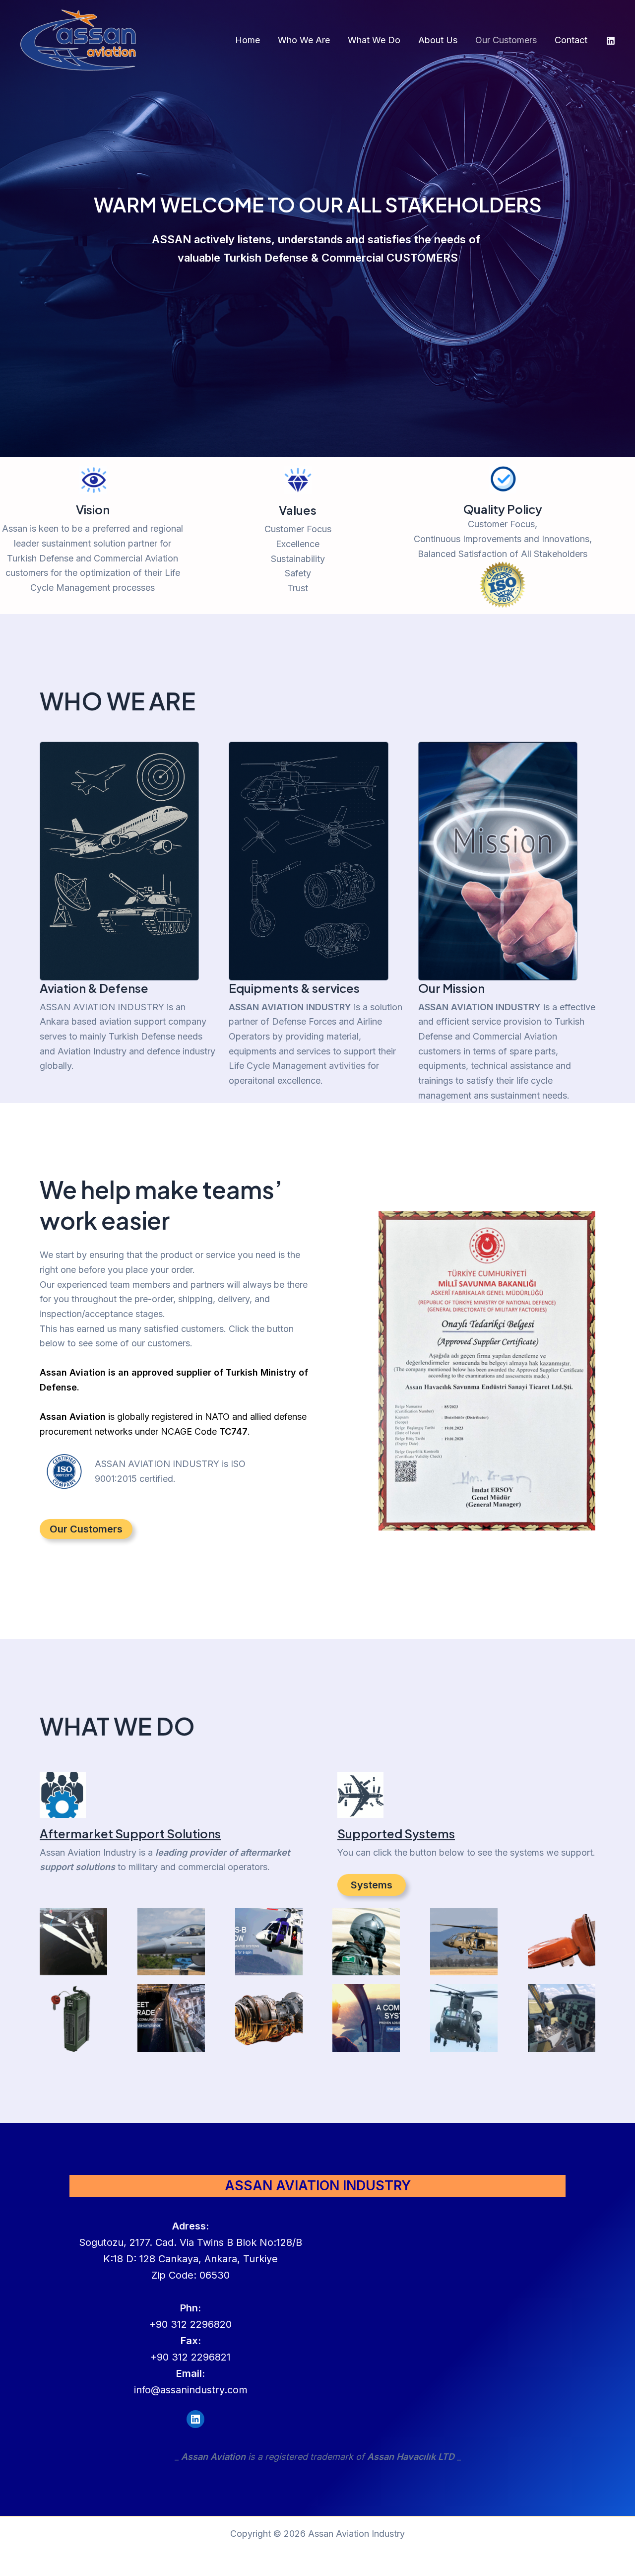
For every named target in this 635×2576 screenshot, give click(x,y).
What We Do (374, 40)
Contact (571, 40)
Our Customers (506, 40)
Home (247, 40)
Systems (371, 1885)
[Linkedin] (610, 40)
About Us (437, 40)
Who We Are (304, 40)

══════

Everything from the line containing "Contact (571, 40)" to the final line of the entries above should be output exactly, and nothing more.

> _Result of this exercise_:
Contact (571, 40)
Our Customers (506, 40)
Home (247, 40)
Systems (371, 1885)
[Linkedin] (610, 40)
About Us (437, 40)
Who We Are (304, 40)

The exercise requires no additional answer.